* _Provided records_
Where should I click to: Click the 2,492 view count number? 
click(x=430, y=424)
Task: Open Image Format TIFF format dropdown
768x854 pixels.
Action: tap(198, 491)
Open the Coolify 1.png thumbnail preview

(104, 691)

* _Instructions to follow_
Reproduce the entire listing so that it matches the original in every line.

* _Answer_
Where should I click to: Click the 2,492 view count number? 
click(x=430, y=424)
Task: Open Image Format TIFF format dropdown
768x854 pixels.
Action: tap(198, 491)
Open the Coolify 1.png thumbnail preview

(104, 691)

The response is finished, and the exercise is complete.